### Task to carry out
Every line from the one with "Where should I" to the end of the listing, and nothing else, is to be printed exactly; please leave the pictures out.

### Dataset content

☆ ☆ ☆ ☆ ☆

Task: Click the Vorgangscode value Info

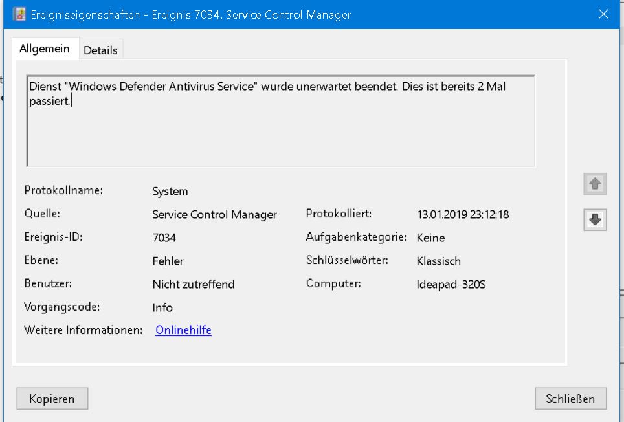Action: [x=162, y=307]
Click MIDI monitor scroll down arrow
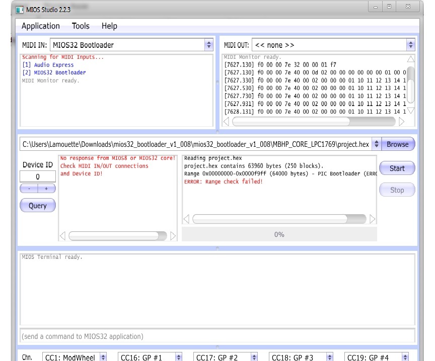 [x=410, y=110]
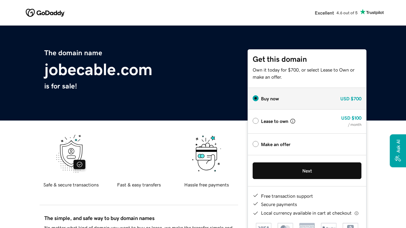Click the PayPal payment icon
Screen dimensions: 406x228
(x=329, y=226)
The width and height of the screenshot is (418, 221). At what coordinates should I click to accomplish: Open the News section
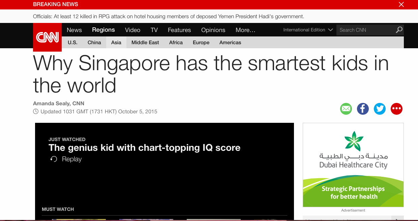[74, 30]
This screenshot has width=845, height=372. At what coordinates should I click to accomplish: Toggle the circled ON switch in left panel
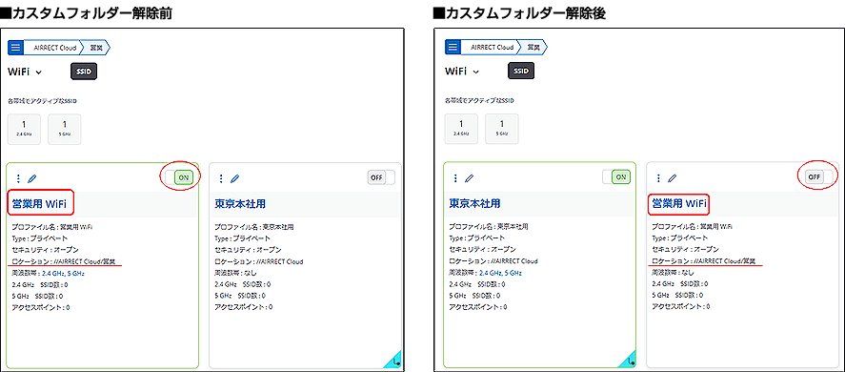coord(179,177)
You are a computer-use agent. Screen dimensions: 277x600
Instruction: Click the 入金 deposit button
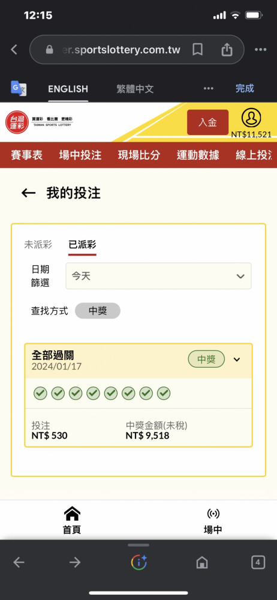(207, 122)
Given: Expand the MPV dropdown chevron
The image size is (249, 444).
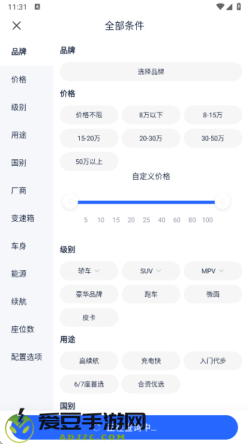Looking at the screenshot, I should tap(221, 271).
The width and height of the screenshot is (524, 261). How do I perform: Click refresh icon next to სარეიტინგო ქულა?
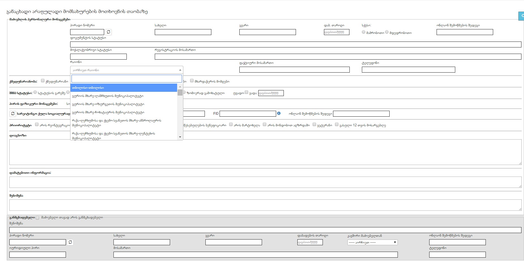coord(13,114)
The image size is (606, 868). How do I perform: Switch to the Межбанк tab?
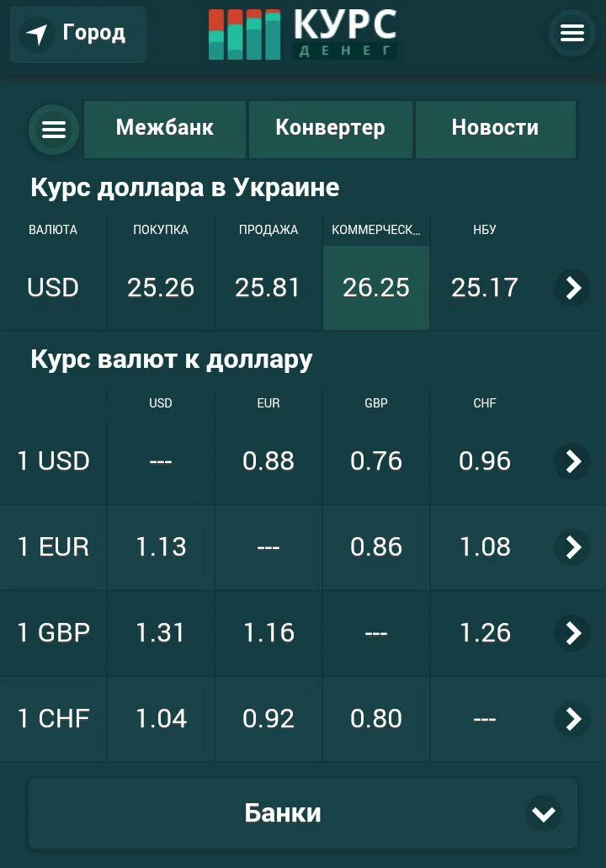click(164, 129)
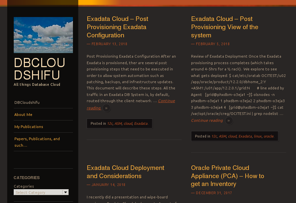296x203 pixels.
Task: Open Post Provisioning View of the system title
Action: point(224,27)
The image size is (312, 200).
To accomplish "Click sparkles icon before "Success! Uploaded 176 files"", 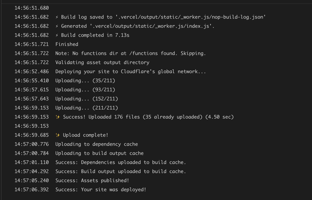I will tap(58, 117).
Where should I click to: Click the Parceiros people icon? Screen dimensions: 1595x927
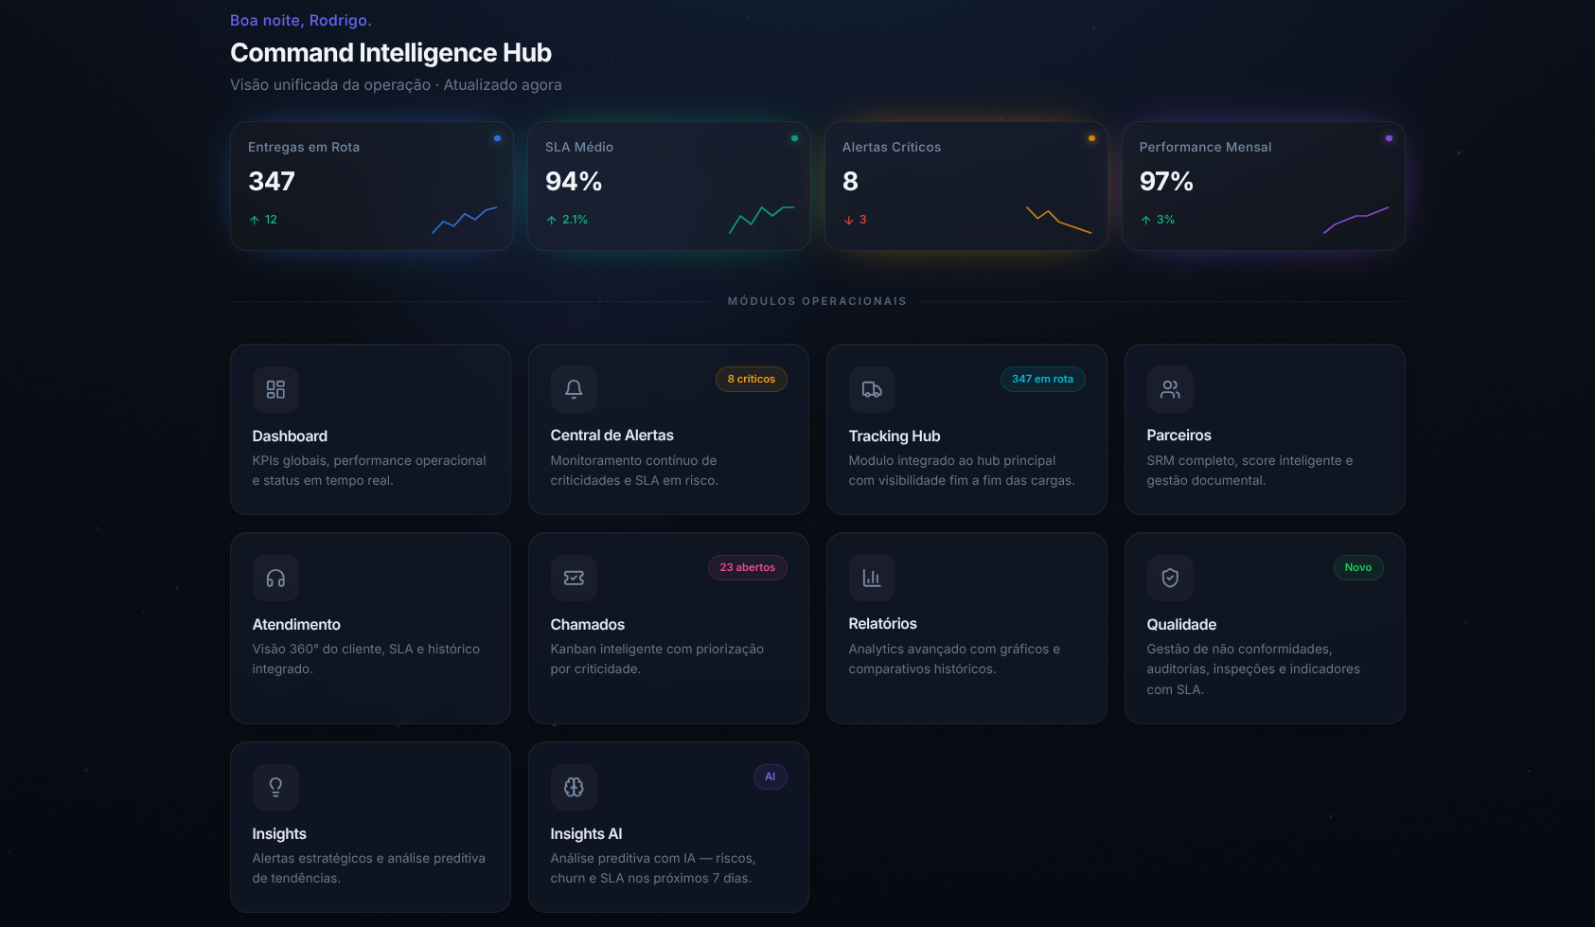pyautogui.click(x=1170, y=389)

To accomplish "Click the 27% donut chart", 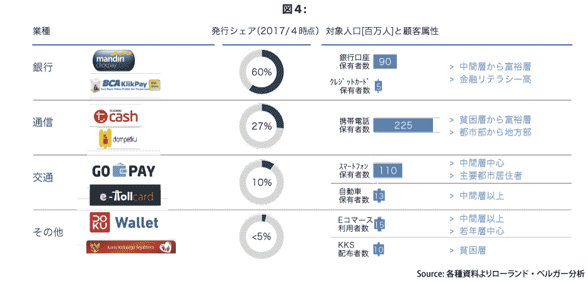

☆ ☆ ☆ ☆ ☆

### Answer to this task
Where should I click to: Click the Parceiros people icon? Screen dimensions: 1595x927
pyautogui.click(x=1170, y=389)

To accomplish "Click the 27% donut chart", 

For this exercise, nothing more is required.